On reconnaît là les espaces-temps des emplois métropolitains fragmentés, ceux de la logistique et de la sécurité, du nettoyage industriel et des services à la personne. La trottinette électrique présente de nombreux intérêts pour cette population. Le faible coût d’abord, la vitesse relative et donc la portée du déplacement, jusqu’à 40 kilomètres voire un peu plus selon les modèles. Les éléments symboliques sont cruciaux, ceux de l’enjeu motorisé, rapide, offrant une posture superbe à son pilote qui fend la route… L’accidentologie doit tempérer les ardeurs mais l’usage se développe sur les pourtours des grandes agglomérations partout en France.

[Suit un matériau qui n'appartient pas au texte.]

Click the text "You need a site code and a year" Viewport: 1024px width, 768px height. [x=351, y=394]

Cette trottinette électrique de jeunes actifs précaires se positionne sur ce qui a été longtemps le marché de la « voiture du pauvre »1. La trottinette électrique offre le même type de service que la « voiture du pauvre » dont les capacités sont réduites alors que ses coûts sont élevés. Elle a également l’intérêt d’être moins polluante qu’un vieux diesel acheté, parfois, en garage associatif et bricolé en pied d’immeuble. Il ne serait pas inintéressant de développer des parcs de trottinettes électriques sur les espaces de couronne en lien avec les marchés de l’emploi précaire mais intégrateur pour de jeunes gens peu qualifiés. La location ou la vente s’accompagnerait d’une formation à la sécurité de soi et des autres usagers de la route.

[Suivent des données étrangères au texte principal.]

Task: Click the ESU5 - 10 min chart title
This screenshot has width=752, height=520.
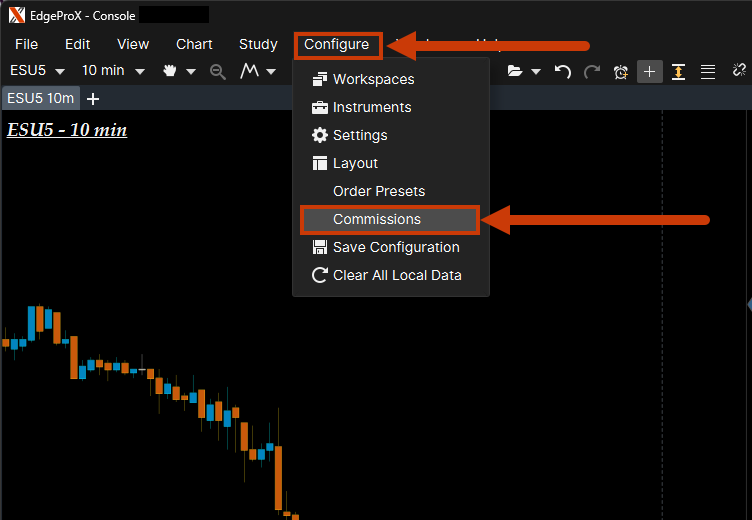Action: [67, 130]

Du péri-urbain à la conquête rurale ?

Agrandissement : Illustration 4

L’évocation des mobilités actives et/ou douces oriente toujours le regard vers les cœurs de villes et cœurs des agglomérations. C’est là qu’on trouve à la fois les concentrations de populations, les territoires denses et les hauts niveaux d’expertise privés et publics nécessaires aux politiques ambitieuses en matière de plateau piéton et de réseau cyclable. Nous avançons pourtant qu’il faut déplacer le chantier des mobilités douces des centres vers les couronnes et au-delà, vers les espaces ruraux.
Il faut d’abord accepter l’idée d’un rééquilibrage de l’effort d’innovation mobilitaire. Voilà cinquante ans que la totalité des innovations sont concentrées sur les espaces centraux. La liste est longue : les transports collectifs, les beaux lieux-mouvements, gares et autres lieux intermodaux, les applis et les sites, les réseaux piétons et cyclables, les associations et les boutiques de vente et d’entretien des vélos, toutes les signalétiques, etc. Ce n’est pas une exagération de dire que les couronnes et les espaces ruraux n’ont rien et d’autant moins que les cars et les trains ont été démantelés. Les Gilets Jaunes ont rappelé avec vigueur que l’équité doit aussi exister dans le champ de la mobilité. Bien sûr, « on peut toujours faire mieux » dans les espaces centraux : mieux aménager, mieux équiper, mieux interconnecter… On peut aussi partager.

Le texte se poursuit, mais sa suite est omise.